Ketentuan Tugas 1: Ulangi secara persis bagian teks tentang ajaran Datu Abulung, mulai dari "Syekh Abdul Hamid Al-Banjari, yang" dan terus sampai "Syekh Siti Jenar.".
Ketentuan Tugas 2: Dalam teks tentang ajaran Datu Abulung, jabatan apa yang dipegang Syekh Muhammad Arsyad Al-Banjari saat ia menganggap ajaran tersebut sebagai bentuk kemusyrikan?

Teks yang Ditampilkan:
────

Kontroversi Ajaran Wujudiyyah Datu Abulung

 Kontroversi Ajaran Wujudiyyah Datu Abulung


Syekh Abdul Hamid Al-Banjari, yang lebih dikenal sebagai Datu Abulung, adalah salah satu ulama Banjar yang sangat berpengaruh pada masanya. Ajaran beliau, terutama paham Wahdatul Wujud, sempat menggemparkan Kalimantan dan meninggalkan jejak kontroversial yang panjang.

Datu Abulung dikenal sebagai seorang ulama yang memiliki pemahaman mendalam tentang tasawuf. Pada masanya, ia menjadi sosok yang disegani sekaligus kontroversial karena ajaran Wahdatul Wujud yang ia sebarkan. Pandangan ini dipengaruhi oleh aliran ittiihad Abu Yazid Al-Busthami dan Al-Hallaj, yang menyatakan bahwa tidak ada wujud kecuali Allah. Pandangan ini masuk ke Indonesia melalui tokoh-tokoh seperti Hamzah Fansuri, Syamsuddin Al-Sumatrani, dan Syekh Siti Jenar.

Pada masa pemerintahan Sultan Tahlilullah, Datu Abulung dan Syekh Muhammad Arsyad Al-Banjari diberangkatkan ke Makkah oleh Kesultanan Banjar untuk menuntut ilmu agama. Kedua ulama ini mendapatkan pendidikan agama yang mendalam di Tanah Suci. Sepulang dari Mekkah, Datu Abulung mulai mengajarkan ilmu-ilmu yang didapat dari para gurunya. Namun, berbeda dengan Syekh Muhammad Arsyad yang lebih konservatif, Datu Abulung menyebarkan ajaran yang lebih radikal dan filosofis.

Baca juga:

Mengenal Guru Syairazi Ulama dari Kandangan

Pada abad ke-18, Kalimantan Selatan menyaksikan kemunculan tiga ulama besar yang sangat berpengaruh: Syekh Abdul Hamid (Datu Abulung), Syekh Muhammad Arsyad Al-Banjari (Datu Kalampayan), dan Syekh Muhammad Nafis bin Idris bin Husein (Datu Nafis). Ketiganya memiliki pengaruh besar dalam perkembangan pemikiran keagamaan di wilayah tersebut.

Ajaran Wahdatul Wujud yang diajarkan oleh Datu Abulung mulai mendapatkan penolakan ketika tersiar kabar bahwa ajarannya meresahkan masyarakat. Sultan Tahmidillah dan Syekh Muhammad Arsyad Al-Banjari menilai ajaran tersebut berbahaya dan merusak akidah. Syekh Muhammad Arsyad, yang saat itu menjabat sebagai mufti besar, bahkan menganggap ajaran Datu Abulung sebagai bentuk kemusyrikan.

────

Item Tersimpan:
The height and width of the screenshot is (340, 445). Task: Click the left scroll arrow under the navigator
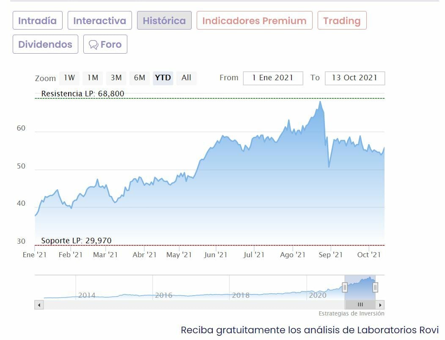tap(39, 305)
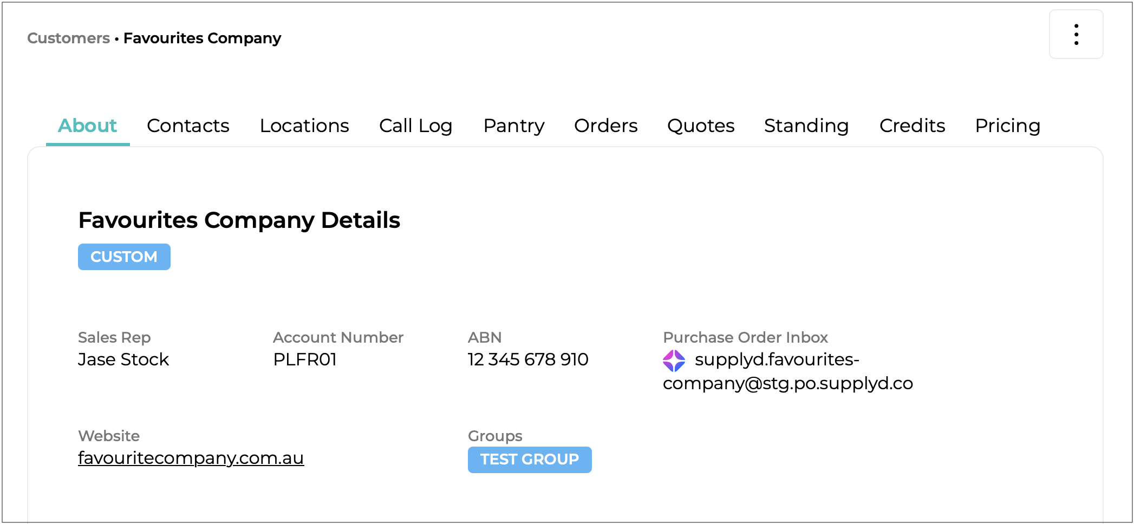View the Pantry tab
1134x524 pixels.
(513, 126)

────

Keluaran yang Diharapkan 1:
Syekh Abdul Hamid Al-Banjari, yang lebih dikenal sebagai Datu Abulung, adalah salah satu ulama Banjar yang sangat berpengaruh pada masanya. Ajaran beliau, terutama paham Wahdatul Wujud, sempat menggemparkan Kalimantan dan meninggalkan jejak kontroversial yang panjang.

Datu Abulung dikenal sebagai seorang ulama yang memiliki pemahaman mendalam tentang tasawuf. Pada masanya, ia menjadi sosok yang disegani sekaligus kontroversial karena ajaran Wahdatul Wujud yang ia sebarkan. Pandangan ini dipengaruhi oleh aliran ittiihad Abu Yazid Al-Busthami dan Al-Hallaj, yang menyatakan bahwa tidak ada wujud kecuali Allah. Pandangan ini masuk ke Indonesia melalui tokoh-tokoh seperti Hamzah Fansuri, Syamsuddin Al-Sumatrani, dan Syekh Siti Jenar.

Keluaran yang Diharapkan 2: Mufti besar.